> _About this task_:
Scan the entries below and give the number of lines containing "sidebar", with no accompanying words.

..........

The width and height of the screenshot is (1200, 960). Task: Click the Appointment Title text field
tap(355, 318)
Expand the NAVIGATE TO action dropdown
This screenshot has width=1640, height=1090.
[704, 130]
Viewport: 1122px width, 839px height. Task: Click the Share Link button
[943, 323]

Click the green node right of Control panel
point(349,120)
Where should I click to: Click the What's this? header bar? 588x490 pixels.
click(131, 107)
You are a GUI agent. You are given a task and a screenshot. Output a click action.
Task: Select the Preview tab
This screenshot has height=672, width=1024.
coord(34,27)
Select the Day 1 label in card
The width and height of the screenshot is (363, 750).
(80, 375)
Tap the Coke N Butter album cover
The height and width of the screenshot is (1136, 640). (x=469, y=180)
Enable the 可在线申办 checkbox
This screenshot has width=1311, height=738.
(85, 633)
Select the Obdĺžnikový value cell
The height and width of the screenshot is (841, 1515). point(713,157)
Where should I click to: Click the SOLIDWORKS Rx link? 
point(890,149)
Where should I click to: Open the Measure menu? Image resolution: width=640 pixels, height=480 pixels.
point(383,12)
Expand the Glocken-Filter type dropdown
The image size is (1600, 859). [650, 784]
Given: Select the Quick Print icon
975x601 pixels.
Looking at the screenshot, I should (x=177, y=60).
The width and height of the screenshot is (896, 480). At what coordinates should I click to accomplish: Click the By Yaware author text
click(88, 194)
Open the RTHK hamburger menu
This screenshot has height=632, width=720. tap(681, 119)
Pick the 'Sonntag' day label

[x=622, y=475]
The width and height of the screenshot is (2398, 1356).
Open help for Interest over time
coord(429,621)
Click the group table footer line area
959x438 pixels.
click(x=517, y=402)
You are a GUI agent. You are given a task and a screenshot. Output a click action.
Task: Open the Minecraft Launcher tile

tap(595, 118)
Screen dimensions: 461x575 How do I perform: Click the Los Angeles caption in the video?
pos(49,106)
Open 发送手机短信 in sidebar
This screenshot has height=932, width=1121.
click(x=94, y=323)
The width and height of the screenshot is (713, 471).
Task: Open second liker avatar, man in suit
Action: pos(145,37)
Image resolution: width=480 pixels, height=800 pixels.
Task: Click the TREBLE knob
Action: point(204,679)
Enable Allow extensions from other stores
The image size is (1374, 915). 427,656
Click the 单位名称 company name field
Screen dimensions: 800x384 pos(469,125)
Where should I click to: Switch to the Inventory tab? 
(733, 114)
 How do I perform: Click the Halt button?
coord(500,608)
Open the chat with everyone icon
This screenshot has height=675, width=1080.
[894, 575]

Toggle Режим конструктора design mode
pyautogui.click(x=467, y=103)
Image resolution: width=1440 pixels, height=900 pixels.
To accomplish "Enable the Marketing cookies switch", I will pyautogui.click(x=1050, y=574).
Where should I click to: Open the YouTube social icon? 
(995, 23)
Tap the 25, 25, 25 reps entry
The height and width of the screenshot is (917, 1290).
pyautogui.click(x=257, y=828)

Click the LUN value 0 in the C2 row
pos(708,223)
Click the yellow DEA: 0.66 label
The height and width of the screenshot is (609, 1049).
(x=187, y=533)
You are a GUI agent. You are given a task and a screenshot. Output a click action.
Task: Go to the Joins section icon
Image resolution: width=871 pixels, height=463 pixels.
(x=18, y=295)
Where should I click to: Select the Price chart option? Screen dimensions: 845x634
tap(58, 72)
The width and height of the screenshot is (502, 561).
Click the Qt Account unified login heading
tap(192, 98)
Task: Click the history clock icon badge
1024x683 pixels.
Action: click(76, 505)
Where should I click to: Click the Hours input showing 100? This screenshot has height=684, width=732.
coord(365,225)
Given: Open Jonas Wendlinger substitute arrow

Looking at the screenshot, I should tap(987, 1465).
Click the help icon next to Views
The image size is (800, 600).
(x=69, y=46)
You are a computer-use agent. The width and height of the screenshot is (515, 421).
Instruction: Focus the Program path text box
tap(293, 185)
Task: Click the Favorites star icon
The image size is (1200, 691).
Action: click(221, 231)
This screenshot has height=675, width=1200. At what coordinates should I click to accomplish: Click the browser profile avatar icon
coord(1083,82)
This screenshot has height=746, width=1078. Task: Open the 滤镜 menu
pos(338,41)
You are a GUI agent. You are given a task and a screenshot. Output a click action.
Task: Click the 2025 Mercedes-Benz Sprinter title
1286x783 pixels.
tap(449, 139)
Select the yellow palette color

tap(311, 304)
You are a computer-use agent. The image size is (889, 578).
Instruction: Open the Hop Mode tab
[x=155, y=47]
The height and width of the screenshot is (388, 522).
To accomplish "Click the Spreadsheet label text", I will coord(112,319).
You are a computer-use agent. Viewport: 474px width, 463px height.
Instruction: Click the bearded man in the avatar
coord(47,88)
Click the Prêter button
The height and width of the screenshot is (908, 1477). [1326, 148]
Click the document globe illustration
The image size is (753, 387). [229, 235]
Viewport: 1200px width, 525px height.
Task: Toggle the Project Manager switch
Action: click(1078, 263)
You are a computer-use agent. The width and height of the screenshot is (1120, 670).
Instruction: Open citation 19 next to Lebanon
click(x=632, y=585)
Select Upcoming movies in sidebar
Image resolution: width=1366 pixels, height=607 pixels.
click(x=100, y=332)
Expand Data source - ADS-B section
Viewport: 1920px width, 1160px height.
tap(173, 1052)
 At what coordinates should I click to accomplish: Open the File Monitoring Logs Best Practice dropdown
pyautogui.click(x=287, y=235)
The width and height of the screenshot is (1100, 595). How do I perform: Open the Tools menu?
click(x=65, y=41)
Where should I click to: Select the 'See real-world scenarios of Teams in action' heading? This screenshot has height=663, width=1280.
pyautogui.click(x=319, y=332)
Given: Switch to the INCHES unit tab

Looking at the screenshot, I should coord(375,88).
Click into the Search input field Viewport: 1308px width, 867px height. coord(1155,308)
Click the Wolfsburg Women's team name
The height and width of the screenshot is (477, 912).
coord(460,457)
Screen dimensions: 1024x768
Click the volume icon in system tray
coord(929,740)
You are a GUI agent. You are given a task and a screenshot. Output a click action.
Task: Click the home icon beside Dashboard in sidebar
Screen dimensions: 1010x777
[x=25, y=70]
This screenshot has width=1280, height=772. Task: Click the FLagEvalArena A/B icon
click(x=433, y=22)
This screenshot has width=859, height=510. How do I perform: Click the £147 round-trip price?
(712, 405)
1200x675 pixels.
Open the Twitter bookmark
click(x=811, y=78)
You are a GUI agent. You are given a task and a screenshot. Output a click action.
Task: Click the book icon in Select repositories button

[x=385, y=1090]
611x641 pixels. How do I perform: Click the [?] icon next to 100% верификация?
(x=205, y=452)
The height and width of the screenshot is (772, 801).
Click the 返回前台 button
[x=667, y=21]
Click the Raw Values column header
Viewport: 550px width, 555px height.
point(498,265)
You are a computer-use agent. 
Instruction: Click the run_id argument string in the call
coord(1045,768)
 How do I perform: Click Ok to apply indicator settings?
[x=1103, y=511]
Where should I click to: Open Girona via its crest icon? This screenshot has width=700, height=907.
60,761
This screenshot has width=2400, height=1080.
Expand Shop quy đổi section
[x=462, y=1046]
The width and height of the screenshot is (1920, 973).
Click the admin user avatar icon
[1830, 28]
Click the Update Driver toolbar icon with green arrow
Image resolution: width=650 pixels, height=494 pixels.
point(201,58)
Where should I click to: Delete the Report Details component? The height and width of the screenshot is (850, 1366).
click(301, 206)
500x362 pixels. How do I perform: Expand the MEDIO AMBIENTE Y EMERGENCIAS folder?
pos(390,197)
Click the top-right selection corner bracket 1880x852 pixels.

..........

> _Exercise response_:
3